I don't think you'll find anything really worthwhile that is "easy to use".
It takes a substantial amount of work just to set your prices for all the various product options you need to offer with pretty much any web site template.

Plus you have to devote considerable time, effort, and budget towards promoting and advertising your site as a way to drive people there.

Zenfolio has a larger variety of partner labs now compared to back when I used Zenfolio - .Integrated Partners | Zenfolio


----------



## Light Guru (Apr 9, 2014)

Squarespace is great for putting together a website. 

A place to host your site is NOT going to be your problem.  Your BIG problem is how are you going to get people to your website to buy the prints.  The reason those sites you are selling on have all those other people selling there is because they have shown that they can get people there to buy. Simply putting up a website does not mean people will visit it. 

How do you pan on getting people to go to YOUR website to buy prints?


----------



## thedogsdanglers (Apr 9, 2014)

I guess 'easy to use' was maybe the wrong term, I'm more than aware of the efforts required for marketing and pricing etc. I guess that's why I want a site that's user friendly, (there's the term I was looking for) which cuts down on the overall efforts required. 

I'm confident using IT but not experienced at running a website so I'm looking for something relatively easy on the management of the site once set up. 
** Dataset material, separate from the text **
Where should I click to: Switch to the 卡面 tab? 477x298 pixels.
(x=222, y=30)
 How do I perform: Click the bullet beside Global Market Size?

Ill take a look at zenfolio.


----------



## angieparkerphotos (Apr 30, 2014)

Can anybody tell me a good, affordable ecommerce site where you can let your clients view their galleries, purchase prints and purchase a cd digitally all while the ecommerce site you are using collects sales tax for you? I have found some sites such as smugmug but none that sell cd's, only individual digital files they have to download. The problem I find with this is that not everybody has a good working computer or even internet access and if they do their downloads might take forever which will encourage somebody to go somewhere else for business. Almost all my clients want the CD.......however, I would like to get out of the monthly sales tax thing and just do my taxes yearly.  I can what I am trying to say is I would like to find a site that if they choose a cd....the company will send one to them......any help or suggestions would be greatly appreciated! Thanks!


----------